O advogado Darci Frigo sugeriu à CPI que investigue denúncias de irregularidades como a intermediação na desapropriação de áreas pelo Incra na Lapa, o que teria elevado grandemente os valores estabelecidos. E citou a participação da corretora Inez Benigno, que segundo as acusações até 2002 fazia intermediações de terras com fazendeiros, cobrando comissões. Frigo cobrou ainda que se apure se estas comissões eram repartidas com terceiros, inclusive funcionários públicos. O atual superintendente atual do Incra, Celso Lacerda, já encaminhou esta denúncia à Polícia Federal.

Frigo também listou o número de trabalhadores rurais mortos nos conflitos fundiários e destacou que, apesar das denúncias de entidades patronais, jamais foram encontrados arsenais nos acampamentos.
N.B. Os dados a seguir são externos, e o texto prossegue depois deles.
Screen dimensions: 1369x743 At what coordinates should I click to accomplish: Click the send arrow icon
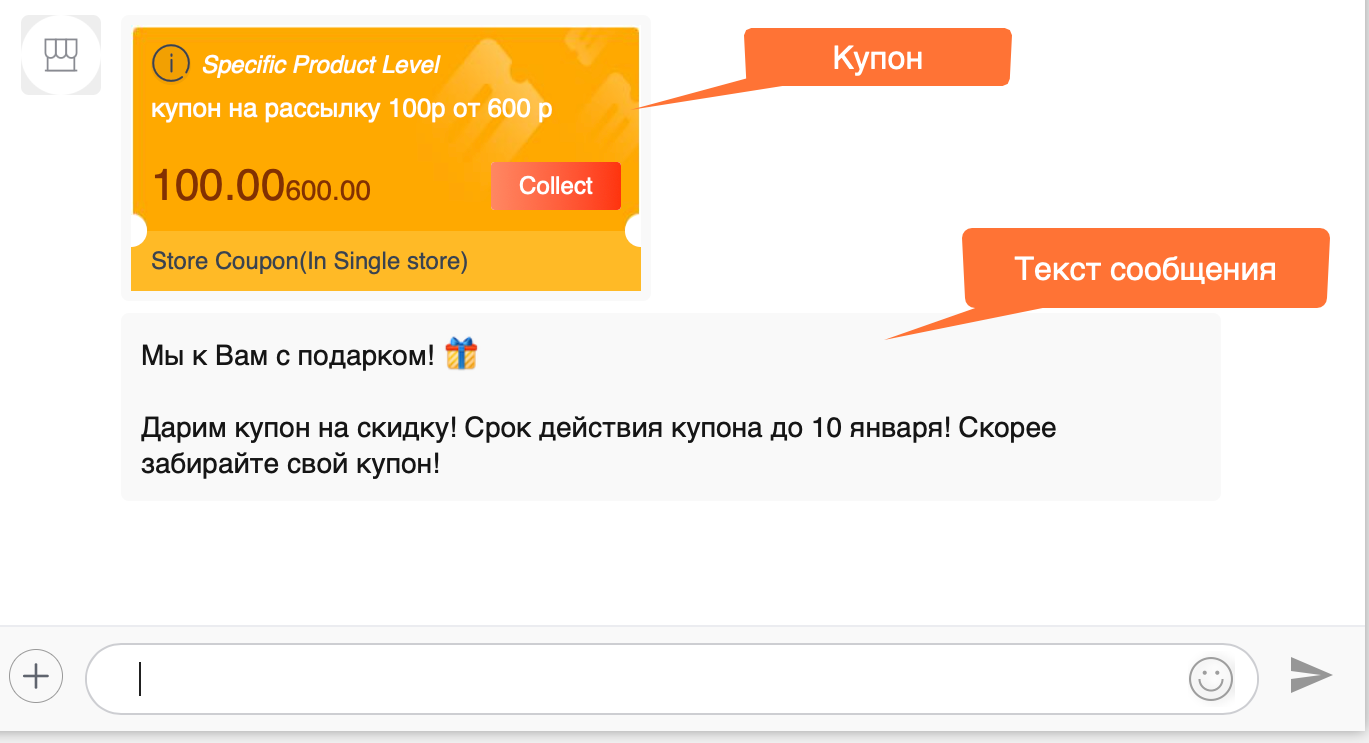coord(1311,675)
Disse desconhecer qualquer espécie de treino de guerrilha por parte do Movimento dos Sem Terra e reafirmou que não pode falar por ele e nem participa de suas decisões ou questões internas: “Vários trabalhadores já foram assassinados, mas não temos notícia de nenhum proprietário assassinado. Os sem terra querem trabalho”, acentuou.

Desemprego

Para Frigo, o avanço da tecnologia no campo e na cidade está extinguindo empregos, e o direito à propriedade deve ser submetido à função social da terra. Questionado pelo relator, deputado Mário Bradock (PMDB), e pelo deputado Marcos Isfer PPS), o advogado reafirmou que não responde pela doutrina do MST nem conhece suas práticas internas, e fez críticas ao modelo exportador que proporcionou a explosão do agrobusiness.

Também acusou a UDR e entidades patronais de dificultarem negociações com o Incra com o objetivo de impedir a aquisição de áreas destinadas à reforma agrária.

Finalmente, inquirido pelo relator e pelo presidente da comissão, deputado Élio Rusch (PFL), Darci Frigo explicou que a ONG Terra de Direito, da qual é diretor-executivo, desenvolve projeto na área de Direitos Humanos e é financiada pela Fundação Ford, que é americana. (SCP)

Isfer defende reestruturação

O deputado estadual Marcos Isfer (PPS) defendeu ontem uma ampla rediscussão sobre o papel do Incra no processo de reforma agrária do País e especialmente no Paraná, para evitar os confrontos no campo. Além das mudanças conceituais no Incra, Isfer também questiona a cobrança dos impostos sobre a terra improdutiva.

“O governo é muito ágil em cobrar impostos de quem produz, de empresas que contribuem mensalmente com o desenvolvimento. Mas não se discute a cobrança das áreas improdutivas.”

Segundo o deputado, o Incra também precisa ser rediscutido, porque está em processo de desgaste. “Ele (Incra) tem se mostrado inoperante, incapaz de cumprir seu papel na sociedade e muitas vezes colocado sob suspeita.”